*WHAT THE TASK REQUIRES*.
The lines to extract run from the start of the records through the line with "This screenshot has width=861, height=512.", both ends included; drop the pictures.
Top of DATA FOR THIS TASK
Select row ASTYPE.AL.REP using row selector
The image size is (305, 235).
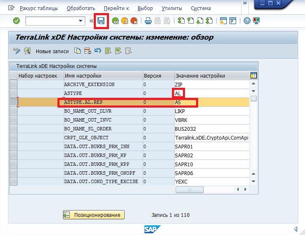click(x=14, y=103)
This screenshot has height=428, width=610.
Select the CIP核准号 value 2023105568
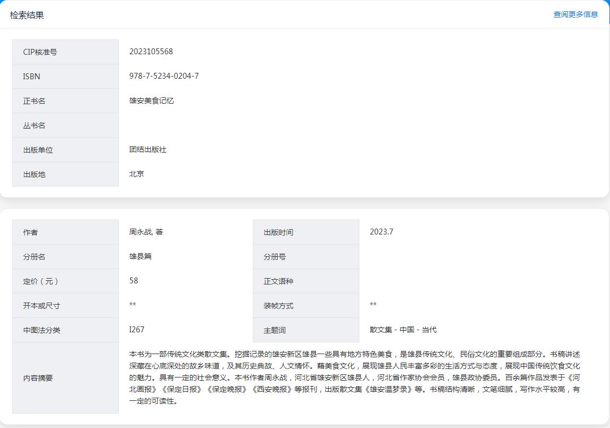coord(151,52)
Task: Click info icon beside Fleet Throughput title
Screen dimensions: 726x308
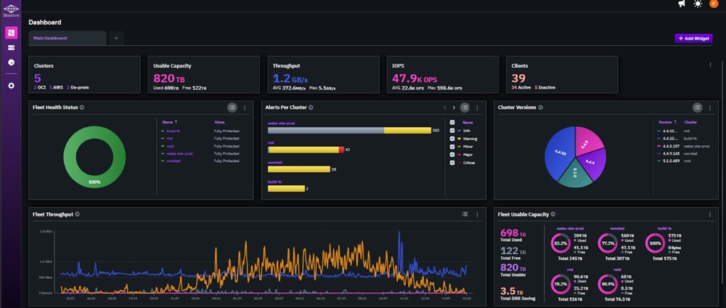Action: click(78, 214)
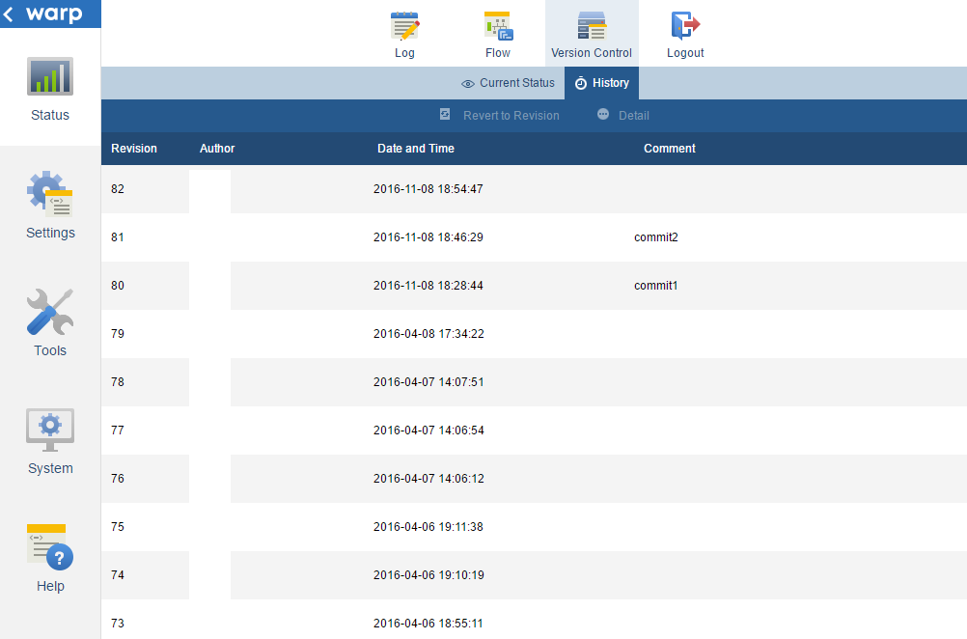Open the Tools section
967x639 pixels.
pos(49,322)
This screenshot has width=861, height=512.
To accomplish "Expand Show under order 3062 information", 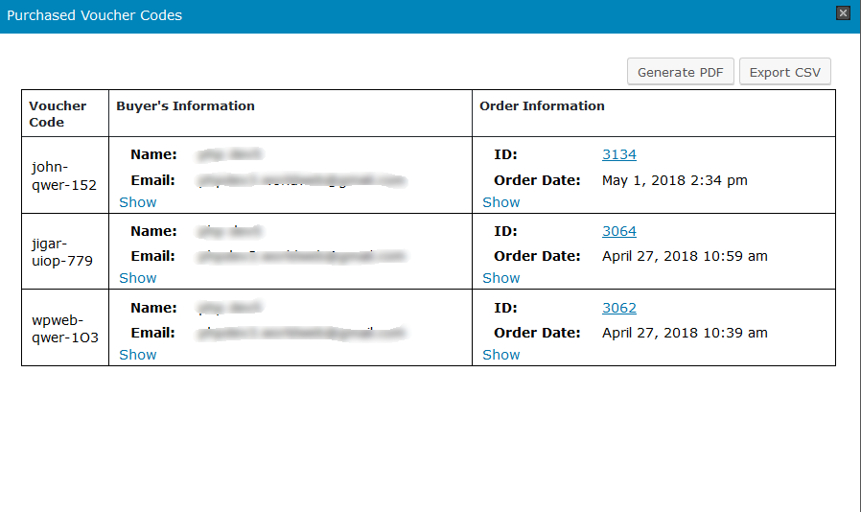I will click(500, 355).
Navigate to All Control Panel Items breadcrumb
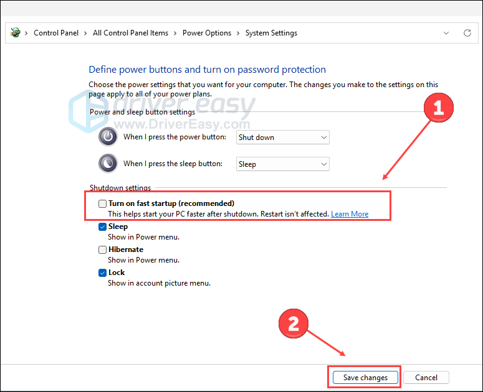483x392 pixels. tap(130, 33)
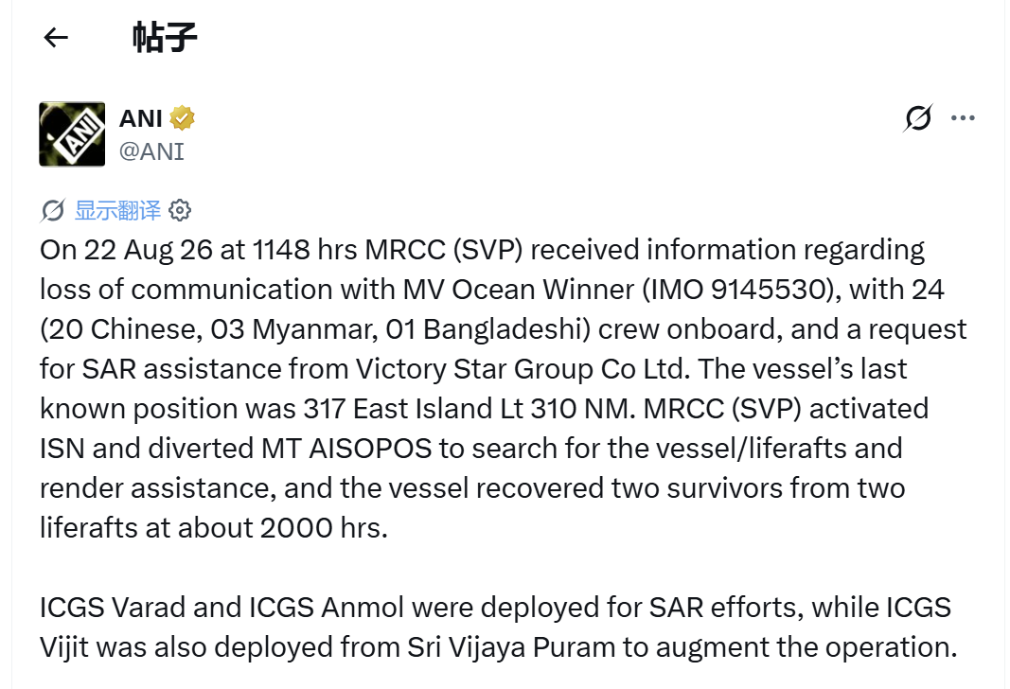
Bottom of DATA FOR THIS TASK
*ANSWER AREA*.
Select row ASTYPE.AL.REP using row selector
The image size is (305, 235).
click(x=14, y=103)
This screenshot has height=428, width=610.
Select the CIP核准号 value 2023105568
coord(151,52)
Task: Click info icon beside Fleet Throughput title
Screen dimensions: 726x308
Action: click(78, 214)
Open the Tools section
967x639 pixels.
pos(49,322)
This screenshot has width=861, height=512.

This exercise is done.